I found out my father died through a series of text messages. When I leaned over the side of my bed to turn off my alarm on the morning of June 8, my phone was flooded with “I’m sorry for your loss” texts from estranged family members. It didn’t feel real.
Within the week, my house was flooded with flowers and edible arrangements, but no number of orchids, roses, baked goods or condolence cards could make up for the fact there was an empty seat at my kitchen table. Not wanting to bring together a large group of people in the middle of a pandemic, no funeral was held. Our final goodbye was not one in the arms of family and friends, but deep in the loneliness of standing in a room with a man whose heart was struggling to beat.
I tried rationalizing it to myself. My dad loved the outdoors and he loved people. He talked to strangers like he had known them for years, he stayed at a ski lodge every winter to slope down black diamonds with his friends, and on our summer trips to Six Flags, he only agreed to get on rollercoasters with me under the condition that we sat in the very first car. Giving up the lifestyle he loved would’ve meant sacrificing the parts of himself people liked most, and in quarantine, he would’ve been miserable. In all honesty, there never would have been a better time for him to go. My family and I can look back on his life and know he did what made him happy right up until his very last days. He never had to learn to live in a world where he couldn’t do what he was passionate about and for that, he is lucky. But having to go through this during a national quarantine felt unfair. I was angry about the way I had to lose my father. No one should have to say goodbye through a mask.

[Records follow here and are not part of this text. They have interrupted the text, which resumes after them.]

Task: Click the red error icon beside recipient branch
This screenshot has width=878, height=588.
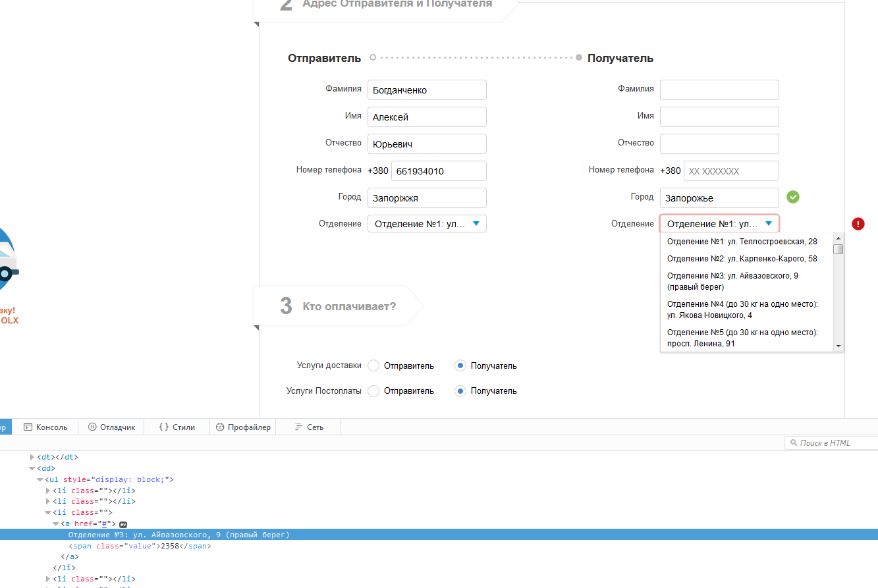Action: pyautogui.click(x=858, y=224)
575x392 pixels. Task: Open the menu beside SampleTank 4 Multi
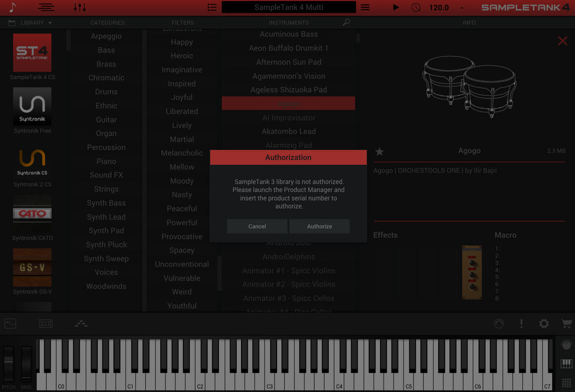click(x=366, y=7)
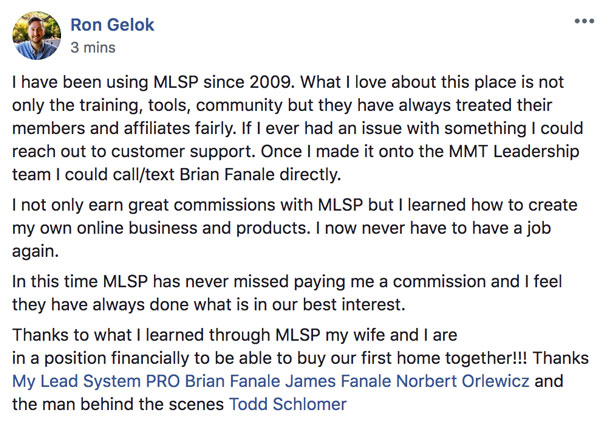Open Ron Gelok's profile name link
The height and width of the screenshot is (428, 600).
112,25
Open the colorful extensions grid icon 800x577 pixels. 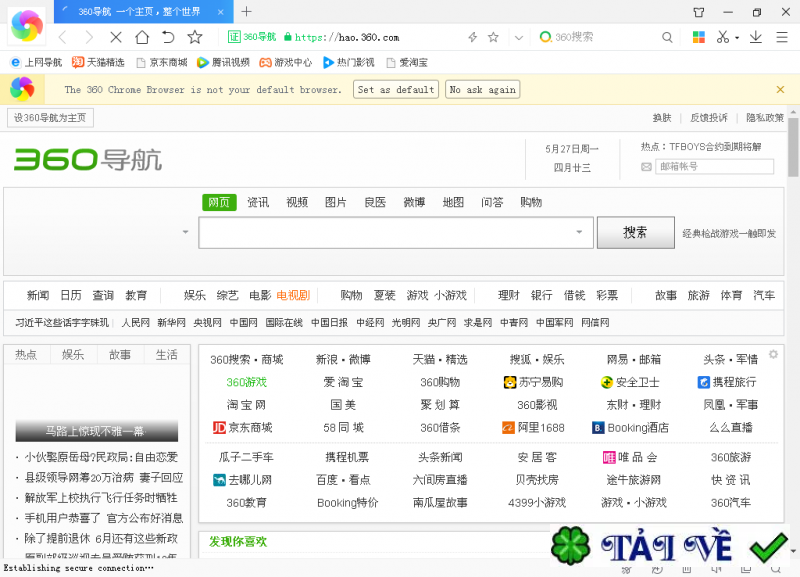[699, 37]
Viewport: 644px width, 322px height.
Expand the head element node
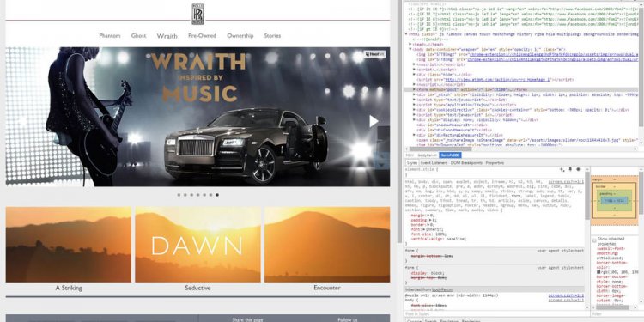click(410, 44)
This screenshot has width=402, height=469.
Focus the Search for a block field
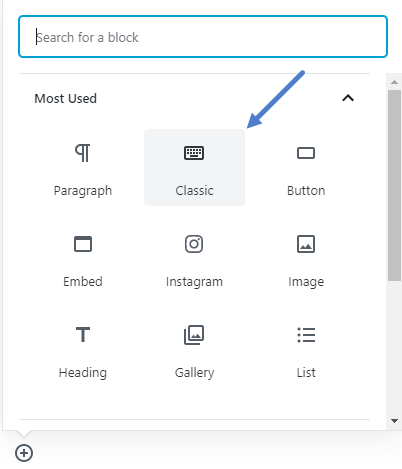pyautogui.click(x=203, y=37)
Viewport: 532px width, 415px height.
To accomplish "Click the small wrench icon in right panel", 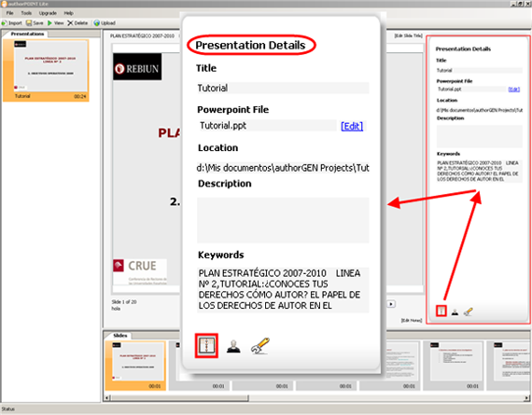I will 469,311.
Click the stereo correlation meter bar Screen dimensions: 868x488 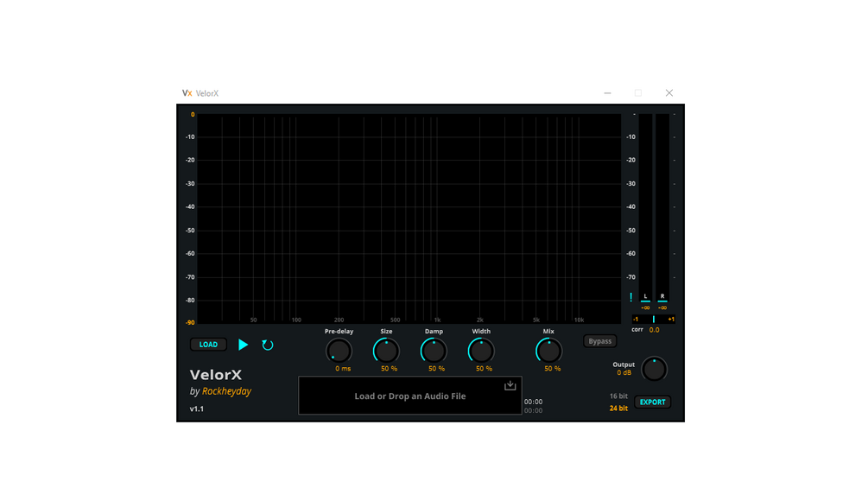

The only upside of quarantine was that it placed a new significance upon the moments when people do show up for you. Friends dropped homemade meals off at our doorstep, stood in our backyard in cold, windy rain just to exchange comforting words with genuine eye contact, drove across miles and miles of state lines after testing negative to avoid public transportation and give us risk-free bear hugs. When it mattered most, the people we loved went out of their way to be there for us as physically as they could be. In this new reality, the best way to show others that you care about them is to distance yourself from them, but dealing with a loss this heavy proved that there are ways to comfort people without threatening their health and safety. Testing, self-isolating and going to be by someone’s side when they need you had become a selfless and honorable act. By the end of quarantine, a hug meant so much more to me than it ever had before. It hurt that so much of the comfort I needed from others would have to take place through Zoom, FaceTime, texts or phone calls. Nonetheless, the hours of screen time my closest friends put into listening to me cry, cheering me up, and making me laugh did make all the difference.
The last thing I said to my father was an apology for not saying “I love you” nearly as much as I should have. Fortunately for me, the best thing about telling someone “I love you” is that it can be just as heartfelt over the phone.